The loss of export markets alone due to BSE cost the U.S. beef industry $3.2 billion to $4.7 billion in 2004, a Kansas State University (KSU) study commissioned by the Kansas Department of Agriculture reports. The study, released in late April and entitled “The Economic Impact of BSE on the U.S. Beef Industry,” also concludes voluntary testing of cattle for BSE, which USDA has staunchly disallowed, could have been a paying proposition for the industry.

See the full 68-page report at: www.agmanager.info/livestock/marketing/bulletins_2/industry/default.asp.

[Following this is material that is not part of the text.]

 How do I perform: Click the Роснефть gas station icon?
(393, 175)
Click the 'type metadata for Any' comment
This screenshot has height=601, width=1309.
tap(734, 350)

The study conducted by KSU economists James Mintert, Sean Fox and Ted Schroeder, looked at regulator costs, losses and consumer reactions after the Dec. 23, 2003, discovery of BSE in a lone Washington state dairy cow. The researchers say it would have cost $640 million to test all cattle harvested in the U.S. in 2004, disregarding the costs of equipping processing plants for the testing.

But the recovery of just 25% of the Pacific Rim export markets by testing 75% of U.S. cattle harvested would have been a breakeven proposition economically. And if the U.S. could regain half those markets by testing just 25% of its cattle harvest, the U.S. beef industry would have been up by almost $750 million, making an additional $22.84/head.